Der Kabelbinder schrieb:
Kennt zufällig jemand ein gutes Tutorial, wie man die Bildkomposition bei SD v1.5 kontrollieren kann?
Wie kann man die Eigenschaften von Motiv und Hintergrund am besten voneinander trennen? Angaben wie "X in the background" wendet er bei mir aktuell ständig auf das Hauptmotiv an. 🤔
Ich hatte damit das Osterwochenende rumprobiert...
Das Ergebnis meiner letzten Versuche:
Ich hatte dazu auch ein paar Worte zusammengefasst. Zu eurem (möglichen) Leidwesen allerdings auf Englisch - sorry, not sorry. Im Zweifelsfall mal durch Google Translate jagen.
This is a trial for using Controlnet with multiple very different looking subjects, all taking part in the same scene.
I used some stock photo of an office meeting (notebook on table and everything) for an openpose controlnet, everything else was text2img and img2img.
This was practice for... well, lots of things.
Issues:
- Hands. Always hands. Though not so bad that you're likely to notice at first glance.
- Leg length on the kimono girl. I definitely should've put more effort into trying to fine-tune the control net at the beginning - that lazyness bit me in the ass later.
- The green jacket doesn't fall right where it goes behind the arm.
- The chairs have wonky proportions and so does the table.
Successes:
- Body types are as different as intended
- Clothes and hair styles (as well as their colours) are on point and came out as intended
- One person sitting at a 90° angle to the camera and looking at someone else
- Spring season feeling, established
I've done a bit of experimenting with Latent Couple and Tiled Diffusion... as best I can tell:
Latent Couple is good for:
- creating cohesive scenes (relatively speaking)
- sticking to a theme
- working with input from an openpose control net
It simply cannot deal with upscaling images it creates and without a control net it's pretty bad at creating specific setups or even sticking to the amount of characters described in the prompt
Tiled Diffusion is good for:
- getting the amount of characters you intended where you intended them to be*
- upscaling images started with LC
It's pretty shit at creating more complex scenes wholesale and in my testing failed to turn an openpose control net showing three people sitting into an image of three people sitting around a table.
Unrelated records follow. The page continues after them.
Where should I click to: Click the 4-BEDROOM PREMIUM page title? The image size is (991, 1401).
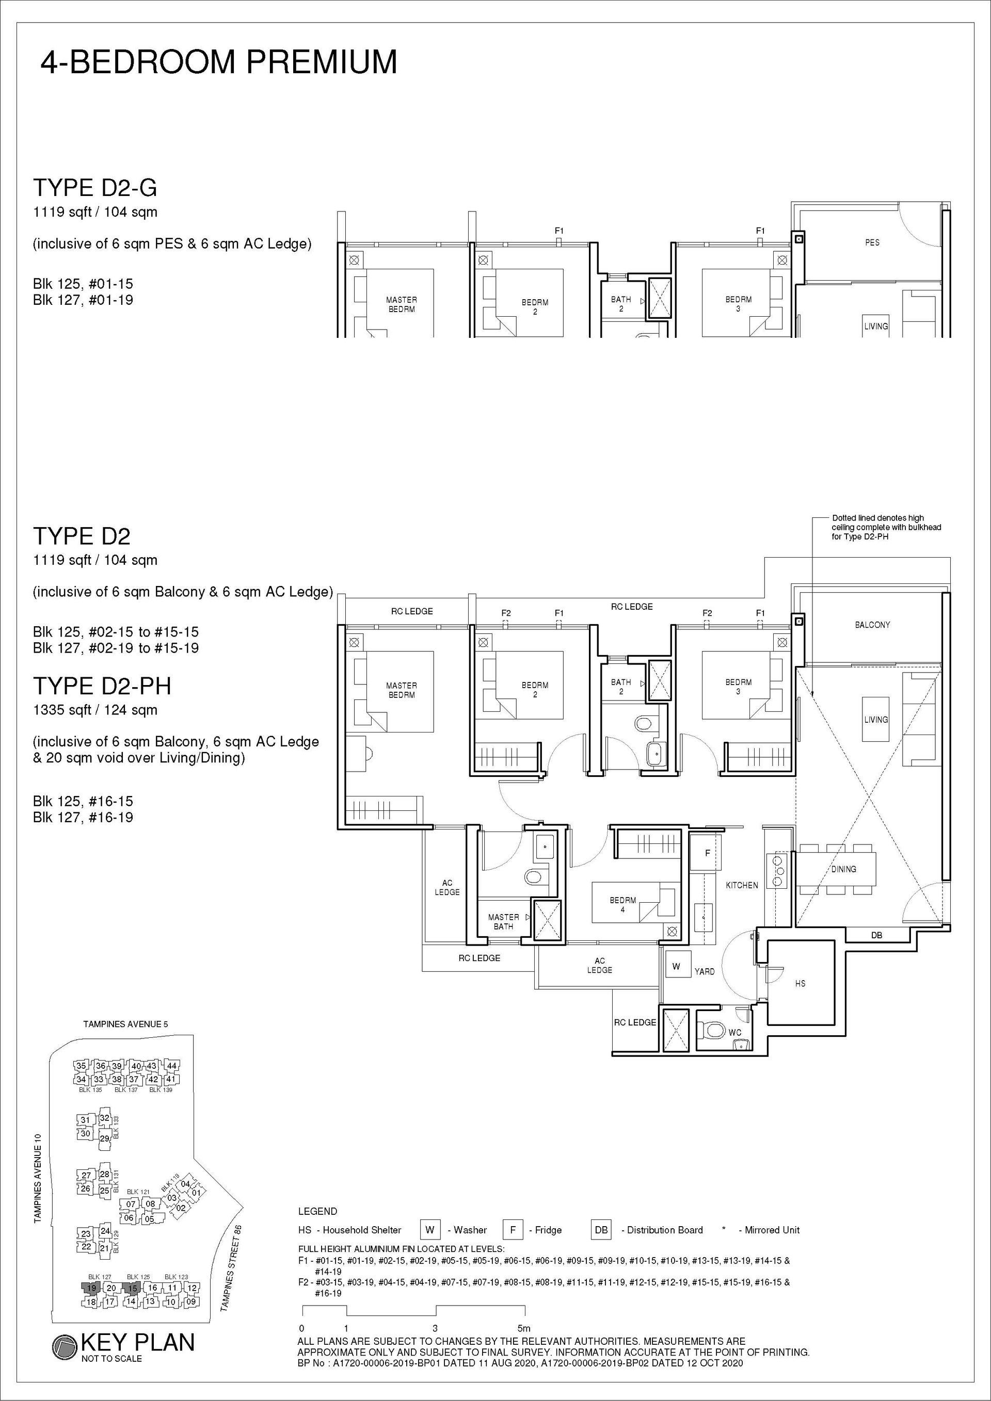(x=219, y=62)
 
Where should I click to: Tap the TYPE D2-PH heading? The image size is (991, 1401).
(x=102, y=687)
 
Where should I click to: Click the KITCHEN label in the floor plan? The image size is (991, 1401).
(x=742, y=885)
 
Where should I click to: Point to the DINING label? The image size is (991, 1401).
(x=843, y=869)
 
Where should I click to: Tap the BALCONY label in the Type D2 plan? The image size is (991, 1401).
(x=872, y=625)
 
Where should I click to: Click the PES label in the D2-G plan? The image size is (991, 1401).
(x=872, y=243)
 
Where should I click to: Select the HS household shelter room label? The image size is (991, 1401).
(x=801, y=984)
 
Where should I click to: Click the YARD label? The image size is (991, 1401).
(x=705, y=971)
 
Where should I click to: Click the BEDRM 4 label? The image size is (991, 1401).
(x=622, y=905)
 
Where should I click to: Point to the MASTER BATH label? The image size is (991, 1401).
(x=504, y=922)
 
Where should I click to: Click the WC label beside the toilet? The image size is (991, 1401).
(x=735, y=1033)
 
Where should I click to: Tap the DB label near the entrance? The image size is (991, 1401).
(x=877, y=935)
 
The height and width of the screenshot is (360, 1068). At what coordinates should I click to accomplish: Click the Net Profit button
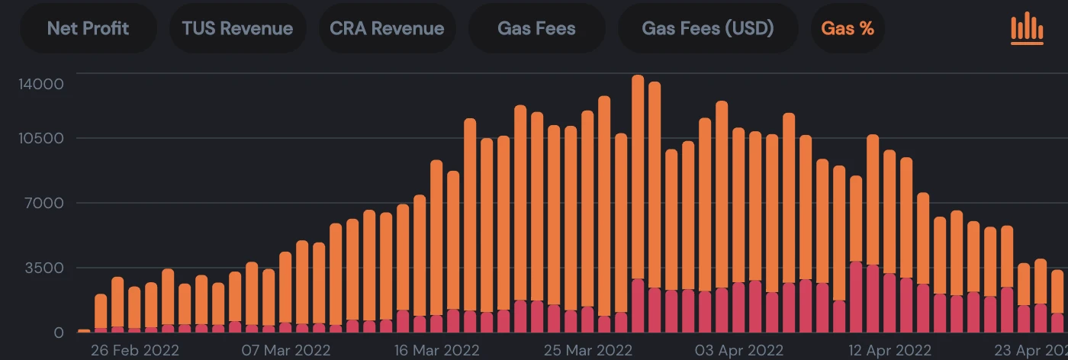pos(88,29)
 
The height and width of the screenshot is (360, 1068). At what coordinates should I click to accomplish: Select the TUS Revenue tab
pos(237,29)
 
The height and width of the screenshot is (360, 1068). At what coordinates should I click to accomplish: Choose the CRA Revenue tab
pos(387,29)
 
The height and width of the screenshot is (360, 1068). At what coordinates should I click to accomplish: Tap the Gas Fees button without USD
pos(536,29)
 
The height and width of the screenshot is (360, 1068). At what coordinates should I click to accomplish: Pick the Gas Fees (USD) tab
pos(708,29)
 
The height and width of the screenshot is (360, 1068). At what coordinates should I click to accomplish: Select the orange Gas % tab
pos(848,29)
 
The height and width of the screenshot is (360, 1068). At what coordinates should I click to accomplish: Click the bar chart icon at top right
pos(1027,29)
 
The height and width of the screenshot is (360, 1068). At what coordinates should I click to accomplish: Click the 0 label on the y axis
pos(59,333)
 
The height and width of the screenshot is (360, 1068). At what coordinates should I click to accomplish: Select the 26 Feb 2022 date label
pos(134,351)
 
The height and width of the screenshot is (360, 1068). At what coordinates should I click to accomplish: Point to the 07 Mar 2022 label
pos(285,351)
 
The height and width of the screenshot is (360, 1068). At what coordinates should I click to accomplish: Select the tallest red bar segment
pos(856,297)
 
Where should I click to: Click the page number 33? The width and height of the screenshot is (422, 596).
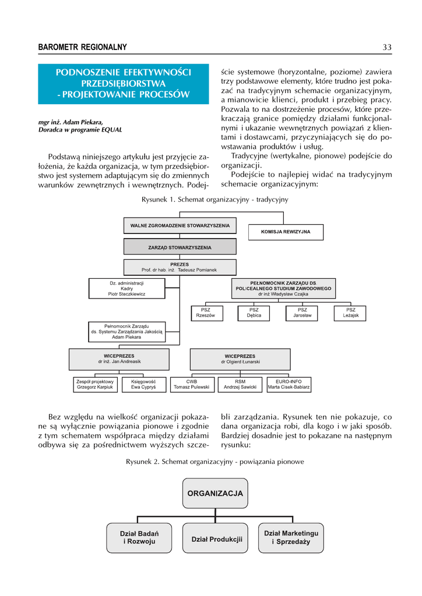(386, 47)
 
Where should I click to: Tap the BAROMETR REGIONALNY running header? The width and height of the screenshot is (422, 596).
(82, 47)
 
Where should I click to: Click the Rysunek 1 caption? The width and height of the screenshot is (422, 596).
(214, 200)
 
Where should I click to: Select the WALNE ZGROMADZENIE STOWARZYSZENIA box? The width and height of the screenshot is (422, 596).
(180, 225)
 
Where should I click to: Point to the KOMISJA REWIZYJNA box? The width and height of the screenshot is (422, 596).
(286, 232)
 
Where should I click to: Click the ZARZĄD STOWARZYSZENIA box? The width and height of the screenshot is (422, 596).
(180, 247)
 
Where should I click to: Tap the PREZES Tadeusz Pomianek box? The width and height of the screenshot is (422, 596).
(180, 267)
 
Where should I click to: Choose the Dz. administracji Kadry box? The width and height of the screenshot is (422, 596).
(127, 289)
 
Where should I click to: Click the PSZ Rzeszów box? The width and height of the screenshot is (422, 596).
(206, 313)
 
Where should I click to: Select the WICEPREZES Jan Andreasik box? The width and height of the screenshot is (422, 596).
(119, 359)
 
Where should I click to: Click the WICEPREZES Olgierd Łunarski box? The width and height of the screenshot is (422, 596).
(240, 359)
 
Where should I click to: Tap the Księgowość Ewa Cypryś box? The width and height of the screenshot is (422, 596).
(143, 384)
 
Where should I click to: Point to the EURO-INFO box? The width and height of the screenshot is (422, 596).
(289, 384)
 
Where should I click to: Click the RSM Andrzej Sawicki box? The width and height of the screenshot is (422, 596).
(240, 384)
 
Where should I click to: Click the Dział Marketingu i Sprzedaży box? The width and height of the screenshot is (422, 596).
(291, 538)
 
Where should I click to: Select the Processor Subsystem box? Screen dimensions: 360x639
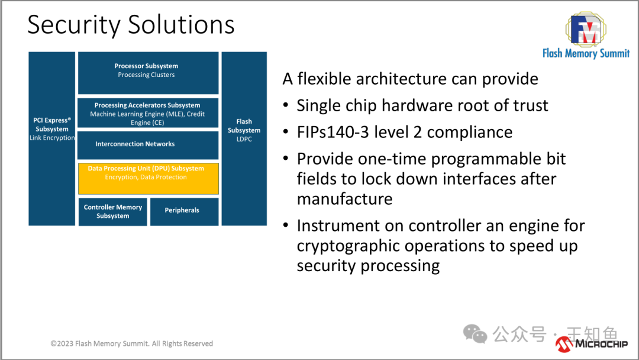[148, 72]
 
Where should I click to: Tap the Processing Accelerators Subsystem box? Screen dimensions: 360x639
[148, 113]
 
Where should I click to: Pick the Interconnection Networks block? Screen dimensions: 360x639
[148, 144]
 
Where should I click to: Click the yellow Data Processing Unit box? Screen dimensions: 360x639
[149, 178]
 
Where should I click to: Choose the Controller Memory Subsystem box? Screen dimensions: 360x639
[113, 211]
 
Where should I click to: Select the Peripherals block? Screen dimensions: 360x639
[183, 211]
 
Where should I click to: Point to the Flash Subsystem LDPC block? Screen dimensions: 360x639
[244, 139]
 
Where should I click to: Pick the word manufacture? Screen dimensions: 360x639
[344, 199]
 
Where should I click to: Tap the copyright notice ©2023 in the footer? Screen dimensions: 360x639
[62, 343]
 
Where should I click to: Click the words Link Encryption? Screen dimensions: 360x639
[52, 138]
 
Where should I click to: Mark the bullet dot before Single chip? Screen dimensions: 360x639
[286, 106]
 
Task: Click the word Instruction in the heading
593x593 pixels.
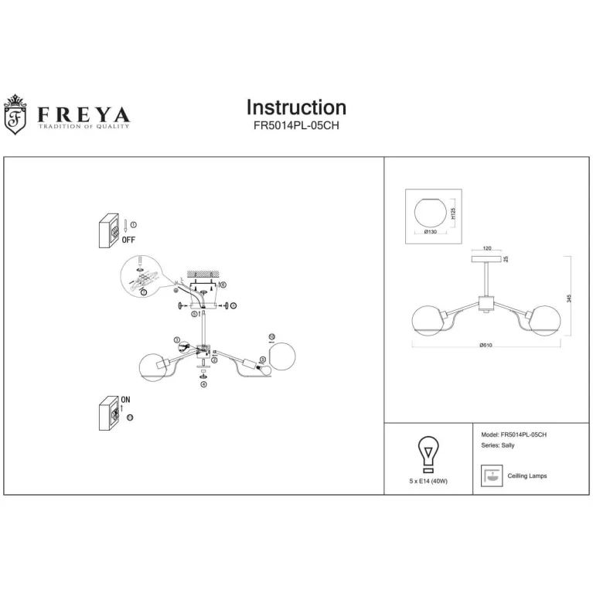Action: click(296, 107)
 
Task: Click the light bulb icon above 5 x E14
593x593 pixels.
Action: click(427, 455)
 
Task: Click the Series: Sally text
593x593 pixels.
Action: click(498, 447)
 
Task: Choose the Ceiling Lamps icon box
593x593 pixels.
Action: click(489, 475)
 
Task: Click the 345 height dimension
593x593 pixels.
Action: click(568, 298)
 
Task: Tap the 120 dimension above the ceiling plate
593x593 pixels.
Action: click(487, 249)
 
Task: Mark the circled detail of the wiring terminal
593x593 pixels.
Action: click(144, 278)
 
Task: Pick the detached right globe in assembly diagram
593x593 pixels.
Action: click(282, 353)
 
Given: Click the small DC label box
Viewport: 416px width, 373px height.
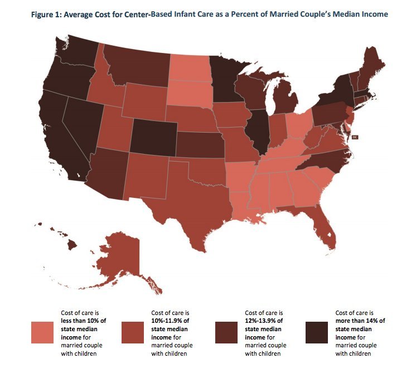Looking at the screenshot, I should (x=354, y=137).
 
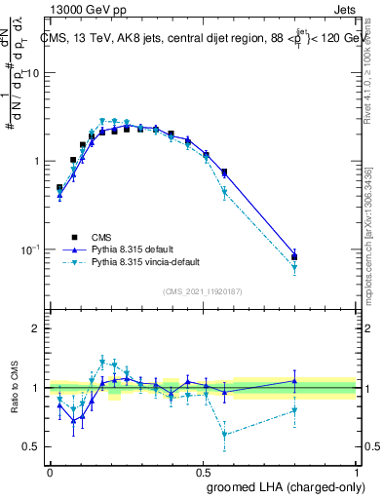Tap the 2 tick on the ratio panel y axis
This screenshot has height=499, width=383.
[x=35, y=329]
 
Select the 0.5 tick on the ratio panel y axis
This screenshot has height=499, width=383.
[x=31, y=446]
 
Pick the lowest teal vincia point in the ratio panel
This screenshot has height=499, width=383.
[x=225, y=435]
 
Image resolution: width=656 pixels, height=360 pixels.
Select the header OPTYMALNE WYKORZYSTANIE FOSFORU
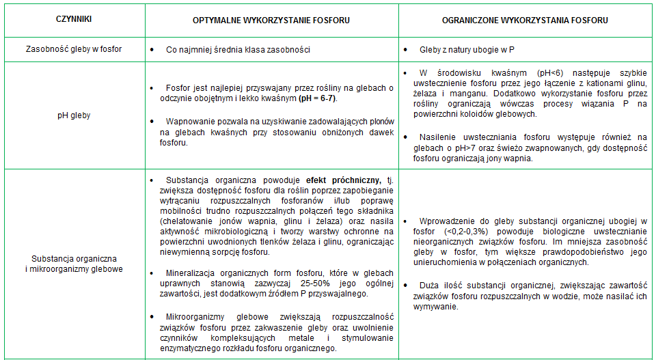click(x=272, y=20)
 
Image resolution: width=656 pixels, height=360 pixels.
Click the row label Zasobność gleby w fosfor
click(x=74, y=50)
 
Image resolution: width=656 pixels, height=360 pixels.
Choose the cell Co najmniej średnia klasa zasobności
click(x=238, y=50)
There were three bits of different tables, consistently.
So, my current best method for getting a specific scene: Create an openpose controlnet through a stock image or a 3D program, use that with Latent Couple at relatively low resolution to fine-tune my prompt and get the composition about right, then do one or two upscaling steps with Tiled Diffusion.
I have yet to experiment using more than just openpose in connection. Sure, the openpose_bones for Blender gives me everything I really need, but I don't have the patience to fiddle around with multiple models to get everything in the right position...
Meanwhile, finding a stock photo that is
exactly right for more than just openpose... good luck. Unless you see an image and decide to turn that into anime style or something, I suppose.
*I've experimented with making the background the first or last region - the background in the first region seems to be a bit better, but it's not even close to being a fix, not if you want a background element in front of a character, such as people sitting around a table.
Trying to do the table as a seperate front or background region just makes it worse, since it tries to populate that region with more (tiny) people, amongst other problems.
Aitrepreneur hat dazu auch eine Anleitung gemacht, der Typ macht gute Anleitungen...
PS: Parameter des Bild einfach per PNG Info auslesen